Although the Post fails to mention this, there’s another problem with Obama’s demonization of the Bush tax cuts.  Namely, that Obama extended those rates in 2010, claiming that our economy was too weak to withstand their expiration.  Notably, economic growth then was even higher than it is today, rendering his current position even more illogical. 

To its credit, the Post also rejects Obama’s “deregulation” line of attack. 
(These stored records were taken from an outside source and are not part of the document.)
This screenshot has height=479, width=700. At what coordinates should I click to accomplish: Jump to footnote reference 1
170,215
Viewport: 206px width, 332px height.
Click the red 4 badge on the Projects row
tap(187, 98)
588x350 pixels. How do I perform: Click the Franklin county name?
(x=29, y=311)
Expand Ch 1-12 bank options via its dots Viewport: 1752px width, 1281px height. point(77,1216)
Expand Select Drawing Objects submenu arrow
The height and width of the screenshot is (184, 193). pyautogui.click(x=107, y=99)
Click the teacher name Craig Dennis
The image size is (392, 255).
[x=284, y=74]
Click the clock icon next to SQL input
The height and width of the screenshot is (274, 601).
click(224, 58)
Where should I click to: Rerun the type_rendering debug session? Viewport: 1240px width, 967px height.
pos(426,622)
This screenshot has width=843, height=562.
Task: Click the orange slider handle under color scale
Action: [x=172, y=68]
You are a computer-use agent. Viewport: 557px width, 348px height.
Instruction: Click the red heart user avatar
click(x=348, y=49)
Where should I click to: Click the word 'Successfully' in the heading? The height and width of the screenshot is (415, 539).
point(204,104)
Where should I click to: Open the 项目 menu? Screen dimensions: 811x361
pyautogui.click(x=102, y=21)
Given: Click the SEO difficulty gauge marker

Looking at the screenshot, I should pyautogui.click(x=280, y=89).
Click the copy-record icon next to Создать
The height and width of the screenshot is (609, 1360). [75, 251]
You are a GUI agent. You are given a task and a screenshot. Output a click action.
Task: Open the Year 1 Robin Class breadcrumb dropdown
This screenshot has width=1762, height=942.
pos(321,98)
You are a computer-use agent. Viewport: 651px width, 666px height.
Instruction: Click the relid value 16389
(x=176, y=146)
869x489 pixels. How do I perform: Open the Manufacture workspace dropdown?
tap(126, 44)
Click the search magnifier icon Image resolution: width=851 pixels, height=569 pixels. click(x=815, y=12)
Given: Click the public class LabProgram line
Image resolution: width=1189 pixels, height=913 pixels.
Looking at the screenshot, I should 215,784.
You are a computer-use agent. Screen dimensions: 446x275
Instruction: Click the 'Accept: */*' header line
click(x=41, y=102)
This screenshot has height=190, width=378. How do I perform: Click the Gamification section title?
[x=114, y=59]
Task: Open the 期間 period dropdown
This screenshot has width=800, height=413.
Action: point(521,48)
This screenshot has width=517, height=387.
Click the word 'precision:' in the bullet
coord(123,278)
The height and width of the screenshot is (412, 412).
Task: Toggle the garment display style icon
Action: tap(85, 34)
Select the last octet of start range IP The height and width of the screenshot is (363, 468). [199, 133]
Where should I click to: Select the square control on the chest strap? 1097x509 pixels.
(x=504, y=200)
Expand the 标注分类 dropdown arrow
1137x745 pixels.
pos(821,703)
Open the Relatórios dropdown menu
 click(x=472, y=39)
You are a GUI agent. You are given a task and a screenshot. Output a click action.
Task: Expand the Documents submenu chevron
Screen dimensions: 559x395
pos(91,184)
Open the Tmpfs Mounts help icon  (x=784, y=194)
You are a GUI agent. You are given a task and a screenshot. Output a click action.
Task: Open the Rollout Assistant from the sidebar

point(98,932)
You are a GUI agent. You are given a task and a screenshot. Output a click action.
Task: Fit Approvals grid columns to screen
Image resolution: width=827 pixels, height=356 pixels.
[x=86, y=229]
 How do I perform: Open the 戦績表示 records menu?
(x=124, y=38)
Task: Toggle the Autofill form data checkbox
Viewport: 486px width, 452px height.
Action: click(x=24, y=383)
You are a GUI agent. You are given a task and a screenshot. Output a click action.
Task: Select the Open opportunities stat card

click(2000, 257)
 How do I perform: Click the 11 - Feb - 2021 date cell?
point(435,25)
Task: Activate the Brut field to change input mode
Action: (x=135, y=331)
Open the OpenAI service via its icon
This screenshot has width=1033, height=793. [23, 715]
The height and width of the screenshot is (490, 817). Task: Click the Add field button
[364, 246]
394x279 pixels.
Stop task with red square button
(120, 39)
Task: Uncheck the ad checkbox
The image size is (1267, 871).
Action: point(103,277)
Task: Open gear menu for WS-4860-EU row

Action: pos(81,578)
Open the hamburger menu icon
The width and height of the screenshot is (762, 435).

Specifically, when liberals blame “deregulation” for the housing bubble, their most common bogeyman is repeal of the Glass-Steagall’s separation of investment and commercial banking.  The problem?  That repeal occurred under Bill Clinton, not George W. Bush: 

“Clinton signed into law a repeal of the Glass-Steagall law that separated commercial and investment banks – a policy shift that some have said also played a role in the economic crisis.  Moreover, Clinton also signed into law the Commodity Futures Modernization Act, which essentially removed derivatives contracts from regulatory oversight.  By many accounts, derivatives, such as the credit default swap, were at the heart of the financial crisis.” 

Furthermore, if Obama believes so strongly that “deregulation” caused the last recession, then why didn’t he reinstate Glass-Steagall’s provisions at any point during his tenure?  After all, he maintained House and filibuster-proof Senate majorities for almost half of his presidency, so he cannot cite “Republican obstructionism” as a rationalization. 

So what does the Obama campaign have left in its arsenal? 

It can’t use Big Bird. 

It can’t claim that Romney will raise taxes on the middle class. 

And it can’t claim that tax cuts and deregulation caused the last recession and will only bring more catastrophe under a Romney administration. 

Short of convincing upcoming debate moderators to allow teleprompters, Obama is beginning to run out of options.